B. ADVISORY SERVICES OFFERED
Before we enter into an Adviser-Client relationship, we may offer a complimentary general
consultation to discuss services available, give a prospective client time to review services desired,
and determine whether a relationship might benefit the client. Investment advisory services begin
only after we and the client formalize the relationship with a properly executed agreement. We
offer the following services to our clients:
i.
FINANCIAL PLANNING SERVICES
We create a written financial plan that typically focuses on one or more specific areas such as
financial and cash management, risk management, financial issues relating to divorce or death of
a family member, tax issues, retirement planning, educational funding, goal setting, or other needs
identified by the client or by our review of the client’s financial circumstances. Through discussion
with the client and/or questionnaires, we will collect pertinent data, identify goals, objectives,
financial concerns and potential solutions. We will present the client with a written analysis.

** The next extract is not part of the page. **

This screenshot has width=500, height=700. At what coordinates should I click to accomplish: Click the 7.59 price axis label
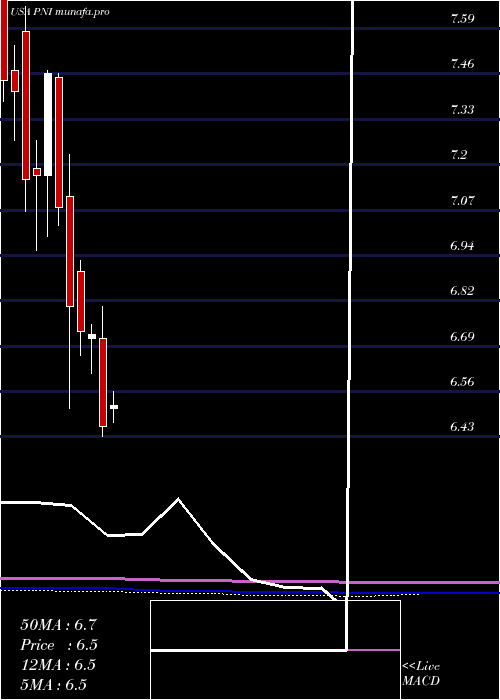tap(462, 19)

Following the conclusion of the consulting services, we may make recommendations regarding
implementation of the financial strategies discussed.
ii.
PORTFOLIO MANAGEMENT SERVICES
We manage individualized portfolios for our clients on a discretionary basis through our wrap fee
program. We work with each client to formulate an individualized portfolio based upon his/her
objectives, time frame, risk parameters and other investment considerations. We use marketable
securities that can include mutual funds, exchange traded funds, stock and money markets
instruments. Our investment philosophy is to use principles of value, safety and quality to seek
investment options globally. Clients will be given a copy of our Appendix 1, which contains a
description of the service, the fee and any conflicts of interest associated.
C. TAILORED SERVICES
We tailor all of our services to the client’s stated goals, needs and objectives. For our portfolio
management service clients, we allow them to impose restrictions on investment in certain
securities or types of securities. All restrictions must be presented to us in writing.
D. WRAP PROGRAM
We are a portfolio manager for the Provider Financial Inc. Wrap Program. Please see Appendix
1 for details.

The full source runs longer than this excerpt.